### [Text shown]

◇ ◇ ◇ ◇ ◇ ◇ ◇

# Honda HS50 carburetor rebuild question



## bass_on_tap (Aug 25, 2013)

Does anyone know if you can buy a complete rebuild kit, jets, screws, gaskets etc for the Honda HS50 or do I need to piece meal it? And was this carb made for Honda by Tecumseh? I keep getting "Tecumseh HS50 carburetor" results when I do a Google search. I think it's because Tecumseh has a carburetor with a model number of HS50.


----------



## bwdbrn1 (Nov 24, 2010)

Yeah, I would imagine that HS50 confuses your search engine.

Take a look at Honda's site. You can look up parts for your HS50 there. You can't buy parts directly through them, but with the part numbers you can take the information to your dealer, or look for the best price online.

Honda Power Equipment - Parts Look Up Results

If you don't have a dealer, this place is a great place for parts.

Honda Parts


----------



## Shryp (Jan 1, 2011)

HS-50 is a model number for Tecumseh engines. Your Honda probably has something like a GX160 in it.

I did find this:
http://www.turfeagleparts.com/pages...1000784/CARBURETOR/HS50-JPN-WA/24147320B7328A

The gasket kit seems expensive and only seems to have 3 gaskets.


----------



## bass_on_tap (Aug 25, 2013)

The engine is a g200, the model is over 30 years old and needs a carb rebuild. Looking for a complete gasket/jet kit so I can do it right.


----------



## bwdbrn1 (Nov 24, 2010)

You might have to order parts you're looking for individually. I don't know that Honda sells a one size fits all like some of the Tecumseh or Briggs kits I've seen that have parts for different, but similar carbs. The parts diagrams and lists of the Honda carb will point you in the right direction.


----------



## bass_on_tap (Aug 25, 2013)

Thanks, I ordered the parts individually and expect them soon.


----------



## bwdbrn1 (Nov 24, 2010)

Super, let us know how the rebuild goes when you get them.


----------

◇ ◇ ◇ ◇ ◇ ◇ ◇

### [Rows]
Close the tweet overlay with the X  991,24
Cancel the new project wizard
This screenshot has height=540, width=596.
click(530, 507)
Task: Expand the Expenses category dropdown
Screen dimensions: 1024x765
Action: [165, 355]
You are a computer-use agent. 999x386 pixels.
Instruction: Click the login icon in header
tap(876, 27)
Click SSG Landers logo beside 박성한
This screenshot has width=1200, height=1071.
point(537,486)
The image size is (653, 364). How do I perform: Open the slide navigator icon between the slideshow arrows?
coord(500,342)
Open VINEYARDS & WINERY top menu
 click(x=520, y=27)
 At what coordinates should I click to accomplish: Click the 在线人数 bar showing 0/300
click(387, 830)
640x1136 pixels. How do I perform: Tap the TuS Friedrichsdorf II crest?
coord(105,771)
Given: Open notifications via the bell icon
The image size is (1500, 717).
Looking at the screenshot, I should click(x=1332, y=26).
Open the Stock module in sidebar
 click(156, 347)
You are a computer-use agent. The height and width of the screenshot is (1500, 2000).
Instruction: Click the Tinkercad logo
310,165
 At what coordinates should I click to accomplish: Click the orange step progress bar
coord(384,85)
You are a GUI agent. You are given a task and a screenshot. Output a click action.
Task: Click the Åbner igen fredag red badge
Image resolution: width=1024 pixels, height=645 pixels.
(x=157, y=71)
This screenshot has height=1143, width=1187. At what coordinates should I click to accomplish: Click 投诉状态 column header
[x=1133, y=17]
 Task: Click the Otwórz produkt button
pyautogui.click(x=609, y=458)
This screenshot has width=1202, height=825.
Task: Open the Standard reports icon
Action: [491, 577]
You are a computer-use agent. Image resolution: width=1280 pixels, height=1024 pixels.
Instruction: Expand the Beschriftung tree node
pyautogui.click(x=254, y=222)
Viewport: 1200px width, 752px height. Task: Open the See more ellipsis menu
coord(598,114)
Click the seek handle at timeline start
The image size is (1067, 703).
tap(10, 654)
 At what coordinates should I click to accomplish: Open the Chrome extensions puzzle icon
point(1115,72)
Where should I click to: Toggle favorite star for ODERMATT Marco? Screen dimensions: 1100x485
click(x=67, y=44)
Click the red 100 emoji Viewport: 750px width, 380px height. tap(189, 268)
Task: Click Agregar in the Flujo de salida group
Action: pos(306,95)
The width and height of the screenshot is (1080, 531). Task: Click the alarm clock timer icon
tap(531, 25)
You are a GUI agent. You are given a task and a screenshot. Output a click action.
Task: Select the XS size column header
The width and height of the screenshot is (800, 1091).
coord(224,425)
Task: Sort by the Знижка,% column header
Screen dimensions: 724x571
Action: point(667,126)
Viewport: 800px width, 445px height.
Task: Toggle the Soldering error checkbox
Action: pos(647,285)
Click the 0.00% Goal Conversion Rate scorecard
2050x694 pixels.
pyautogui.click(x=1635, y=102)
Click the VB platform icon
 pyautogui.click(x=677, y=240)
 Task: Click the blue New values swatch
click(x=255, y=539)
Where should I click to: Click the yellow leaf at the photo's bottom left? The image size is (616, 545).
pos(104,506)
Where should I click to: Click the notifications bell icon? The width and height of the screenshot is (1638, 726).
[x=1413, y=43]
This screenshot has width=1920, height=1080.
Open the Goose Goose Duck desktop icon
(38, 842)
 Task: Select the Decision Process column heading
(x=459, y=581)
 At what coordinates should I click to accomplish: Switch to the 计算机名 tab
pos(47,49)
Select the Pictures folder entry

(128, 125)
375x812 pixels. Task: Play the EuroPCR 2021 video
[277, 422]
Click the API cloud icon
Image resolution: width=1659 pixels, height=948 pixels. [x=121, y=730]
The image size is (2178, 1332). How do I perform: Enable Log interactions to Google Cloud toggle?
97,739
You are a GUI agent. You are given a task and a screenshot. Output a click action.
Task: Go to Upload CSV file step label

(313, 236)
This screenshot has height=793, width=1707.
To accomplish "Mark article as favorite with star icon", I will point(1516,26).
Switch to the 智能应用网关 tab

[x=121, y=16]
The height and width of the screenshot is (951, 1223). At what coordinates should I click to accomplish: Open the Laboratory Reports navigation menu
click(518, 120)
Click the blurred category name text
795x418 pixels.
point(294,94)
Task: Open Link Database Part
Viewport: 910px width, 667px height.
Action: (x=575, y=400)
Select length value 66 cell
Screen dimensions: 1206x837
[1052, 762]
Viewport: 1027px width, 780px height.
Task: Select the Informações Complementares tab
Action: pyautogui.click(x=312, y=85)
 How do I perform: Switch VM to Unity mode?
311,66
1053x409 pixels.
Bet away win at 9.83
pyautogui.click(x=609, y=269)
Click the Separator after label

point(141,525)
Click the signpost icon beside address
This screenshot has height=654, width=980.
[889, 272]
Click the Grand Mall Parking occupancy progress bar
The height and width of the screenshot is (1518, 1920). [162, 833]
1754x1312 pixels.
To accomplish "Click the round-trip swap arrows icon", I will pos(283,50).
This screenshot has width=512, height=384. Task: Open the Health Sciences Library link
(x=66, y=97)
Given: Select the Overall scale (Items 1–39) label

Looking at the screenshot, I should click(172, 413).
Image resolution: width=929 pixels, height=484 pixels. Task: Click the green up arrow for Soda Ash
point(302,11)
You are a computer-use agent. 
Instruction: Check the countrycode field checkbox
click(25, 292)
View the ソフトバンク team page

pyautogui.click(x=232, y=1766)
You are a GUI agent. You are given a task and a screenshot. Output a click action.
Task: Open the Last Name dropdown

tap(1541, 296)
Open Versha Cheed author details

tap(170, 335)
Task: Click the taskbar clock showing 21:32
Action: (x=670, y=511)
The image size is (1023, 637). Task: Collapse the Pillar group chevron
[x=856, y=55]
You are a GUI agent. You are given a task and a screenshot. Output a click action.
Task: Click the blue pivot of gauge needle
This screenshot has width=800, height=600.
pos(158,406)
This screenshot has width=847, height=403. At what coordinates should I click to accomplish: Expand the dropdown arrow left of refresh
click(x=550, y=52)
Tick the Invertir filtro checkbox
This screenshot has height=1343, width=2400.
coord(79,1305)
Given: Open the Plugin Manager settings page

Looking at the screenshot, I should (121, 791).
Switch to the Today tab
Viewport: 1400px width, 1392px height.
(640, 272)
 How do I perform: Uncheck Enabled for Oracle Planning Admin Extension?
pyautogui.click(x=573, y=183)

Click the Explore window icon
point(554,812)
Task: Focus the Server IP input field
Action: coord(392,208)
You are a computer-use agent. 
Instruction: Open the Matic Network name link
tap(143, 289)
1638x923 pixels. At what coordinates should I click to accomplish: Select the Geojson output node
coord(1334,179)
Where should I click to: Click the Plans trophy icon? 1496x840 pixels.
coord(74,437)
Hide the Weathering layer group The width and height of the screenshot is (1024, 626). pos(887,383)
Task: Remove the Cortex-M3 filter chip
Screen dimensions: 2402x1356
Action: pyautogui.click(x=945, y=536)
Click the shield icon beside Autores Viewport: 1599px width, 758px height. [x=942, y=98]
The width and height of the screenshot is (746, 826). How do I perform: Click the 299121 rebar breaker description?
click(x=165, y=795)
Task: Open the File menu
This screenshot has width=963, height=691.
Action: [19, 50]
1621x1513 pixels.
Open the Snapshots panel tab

◇ ◇ ◇ ◇ ◇ ◇ ◇

### [Problem set]
**a.** In the forum thread about the Honda HS50 carburetor, what engine does the original poster say the machine has?
**b.** Rewrite the passage of the Honda HS50 carburetor thread from "You might have" up to and including "expect them soon.", putting "separately" in place of "individually".
**c.** Name every username that posts in the Honda HS50 carburetor thread.

### [Answers provided]
**a.** A g200.

**b.**
You might have to order parts you're looking for separately. I don't know that Honda sells a one size fits all like some of the Tecumseh or Briggs kits I've seen that have parts for different, but similar carbs. The parts diagrams and lists of the Honda carb will point you in the right direction.


----------



## bass_on_tap (Aug 25, 2013)

Thanks, I ordered the parts separately and expect them soon.

**c.** bass_on_tap, bwdbrn1, Shryp